A Western University study suggests that it’s vital to better support spouses/partners and parents/grandparents of adults with Type 1 diabetes because they represent an important frontline in hypoglycemia prevention efforts. The researchers for the study found that while the nuclear family that orbits an adult with Type 1 are willing to do what it takes to prevent and treat hypoglycemia, they often lack the knowledge to be fully effective partners in diabetes management.
For the study, the Ontario-based researchers collected 552 surveys from significant others who are involved in the diabetes management of adults with diabetes who had at least some history of hypoglycemia; thirty one percent of the respondents said they were connected to an adult with Type 1 diabetes. The survey consisted of 63 questions on hypoglycemia management, diabetes knowledge, and social and emotional well-being. The survey was part of the InHypo-DM study, a Canadia-wide research effort on how best to prevent hypoglycemia.
Researchers found that 82 percent of respondents were committed to helping their spouses or adult children avoid hypoglycemia. An even higher percentage of the respondents reported being willing to sacrifice something in their lives to help a significant other avoid hypoglycemia. These are people who are willing to stay awake and make sure their partners are still breathing when a low strikes, said Dr. Sonja Reichert, an assistant professor of family medicine at Western University in Ontario.
”Altruism really came through. They basically said the benefits of helping their significant others outweighed any detriment that it would have to them,” Dr. Reichert said. “But it came at a sacrifice.”

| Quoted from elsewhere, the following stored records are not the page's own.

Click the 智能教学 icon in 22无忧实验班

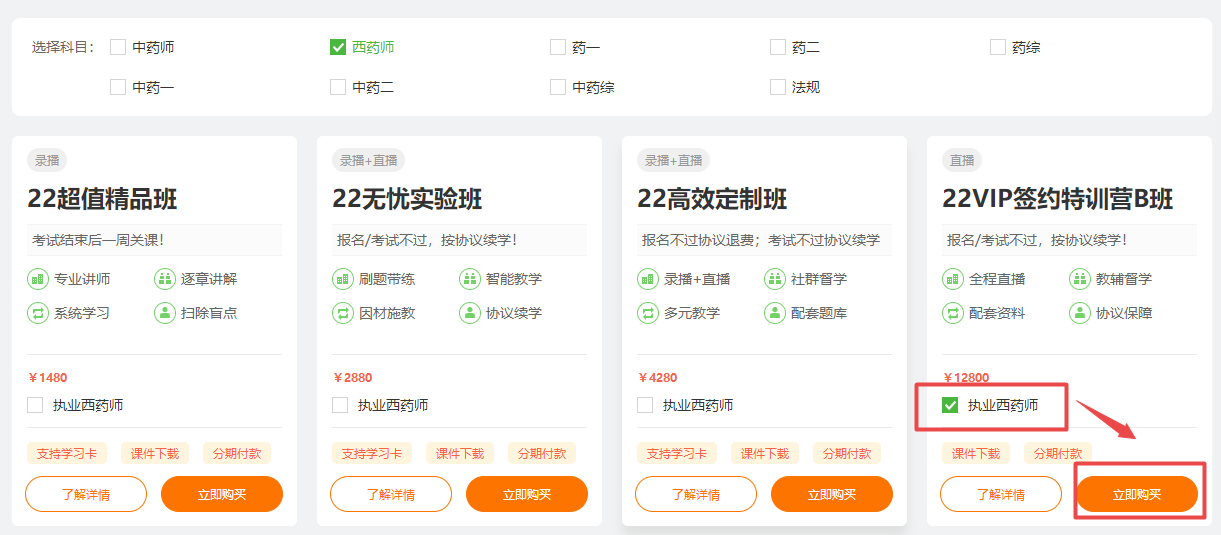(x=470, y=279)
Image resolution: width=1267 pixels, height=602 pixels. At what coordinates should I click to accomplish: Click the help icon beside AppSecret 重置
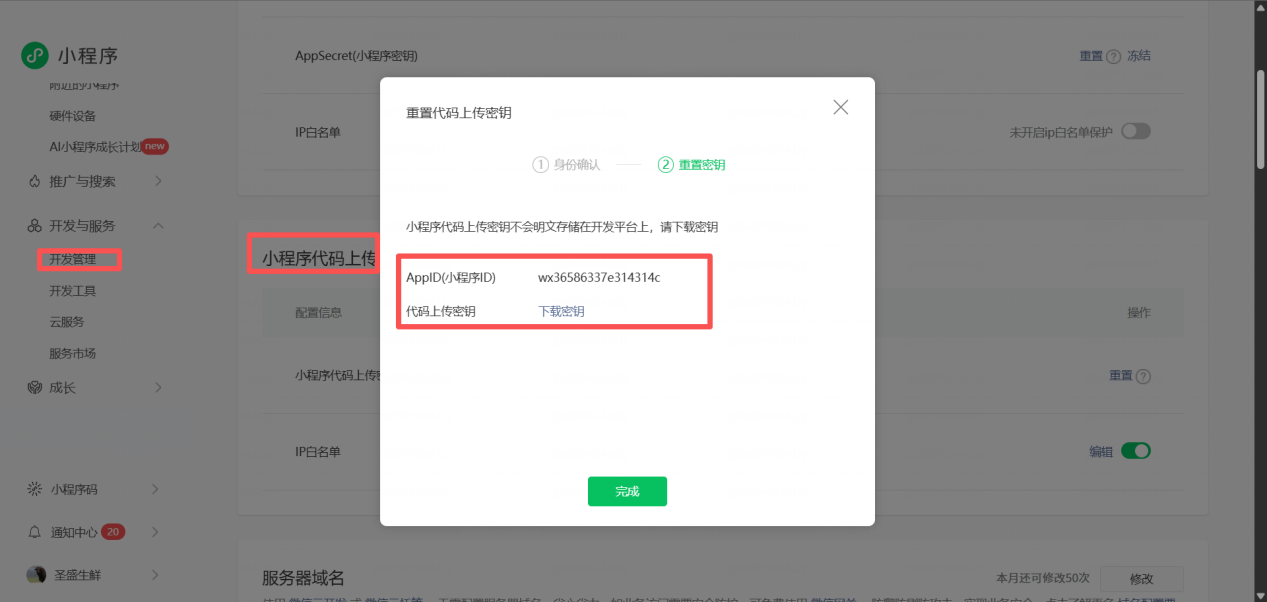[x=1113, y=57]
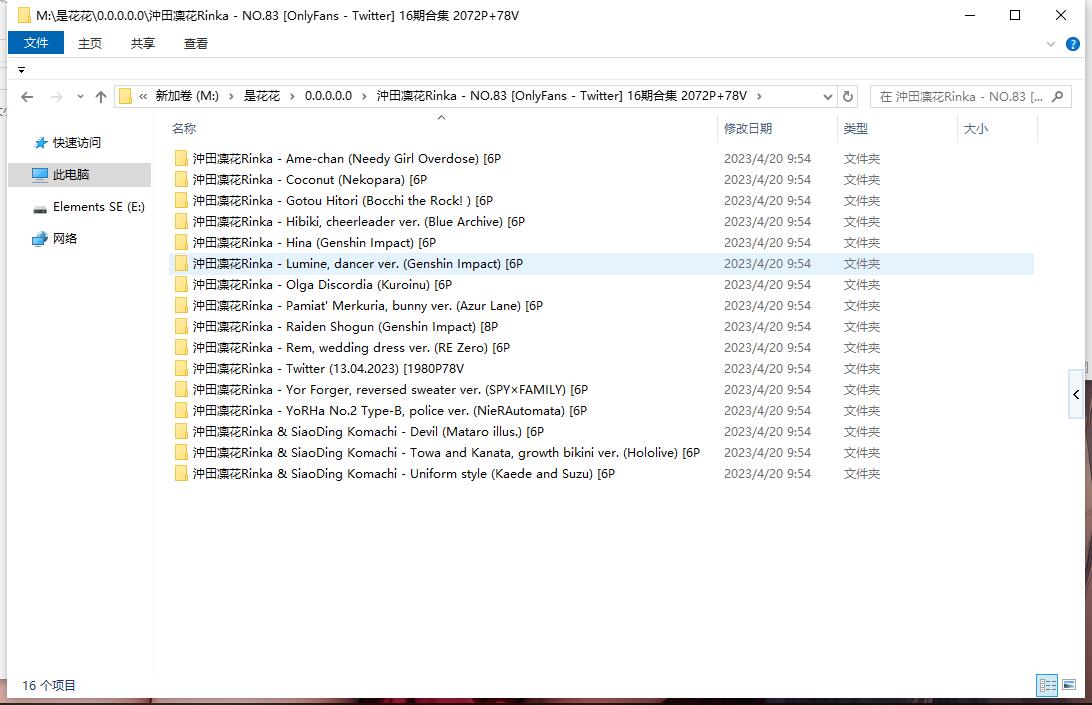The image size is (1092, 705).
Task: Open 快速访问 in sidebar
Action: (x=76, y=143)
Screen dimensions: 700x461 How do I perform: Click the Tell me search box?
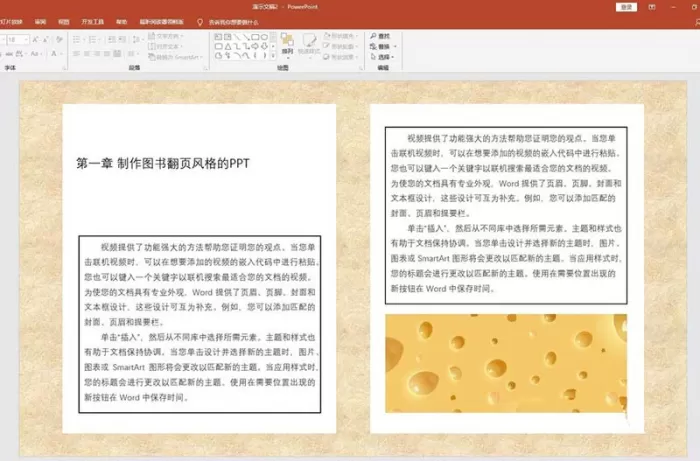pyautogui.click(x=233, y=22)
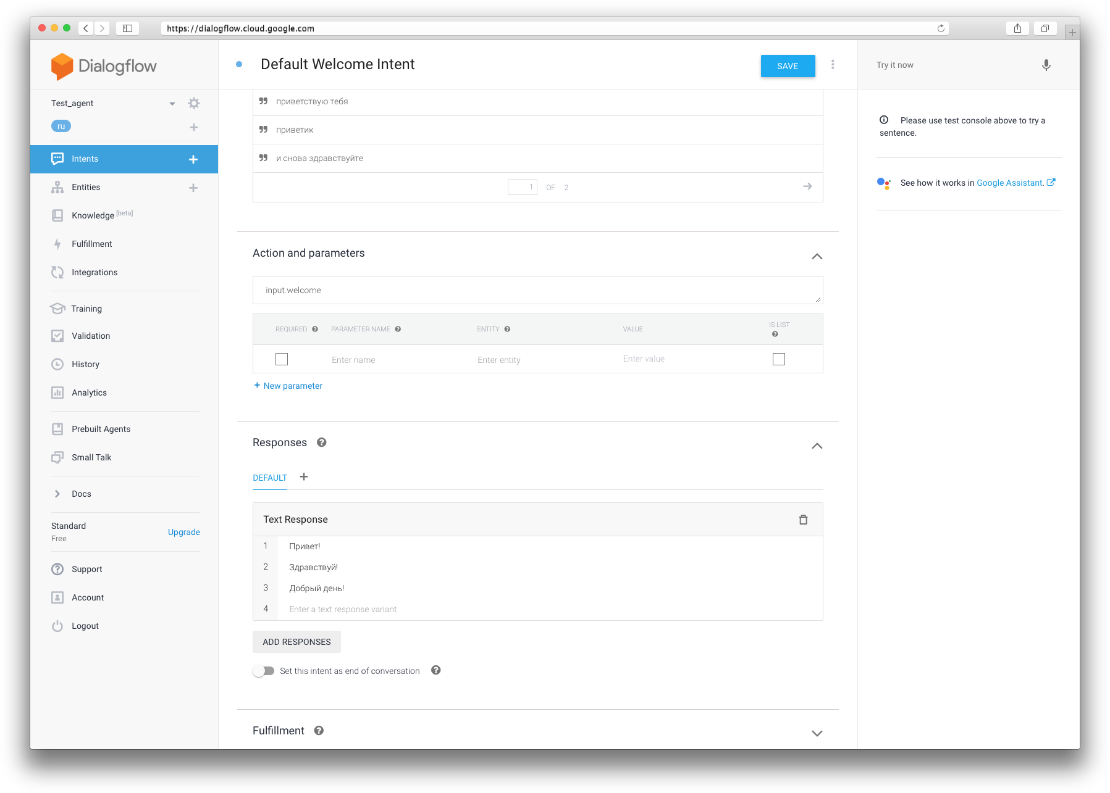Click the input.welcome action field

[537, 290]
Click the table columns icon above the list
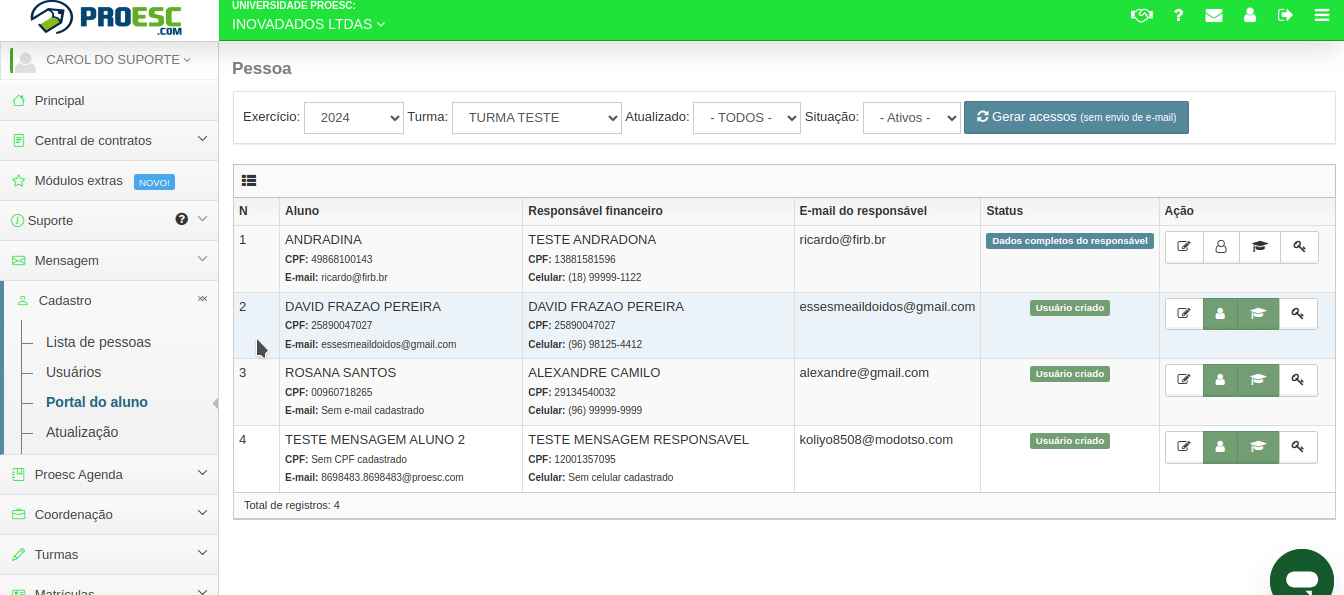 point(248,180)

This constant state of vigilance stresses a relationship, Dr. Reichert said. Significant others have to spend time nagging, worrying, or caregiving, activities which all have the potential to create emotional minefields in a relationship. The questionnaire study did not examine how such stress could affect a relationship’s viability long-term, but Dr. Reichert said respondents often reported that such a stress also sometimes helped strengthen the bond between a couple.
The survey results also revealed that while respondents were willing to help against hypoglycemia, they often lacked the knowledge to do so effectively. Some 16 percent of respondents couldn’t even name which type of diabetes their significant other had. Seventy one percent of respondents expressed feelings of inadequacy about how to treat a bout of hypoglycemia and fewer than half of spouses and significant others reported having the knowledge level needed for treating lows.
Dr. Reichert said that researchers hope to create shorter survey forms that be used during doctor visits to help medical teams support these significant others as partners in preventing hypoglycemia.
“We’re trying to really emphasize in practice and in clinical care that we need to not just focus on the patient,” she said. “If there’s a significant other who wants to be involved, let’s include them. Let’s really invite them into that clinical encounter and find out how they’re doing…and what they need.”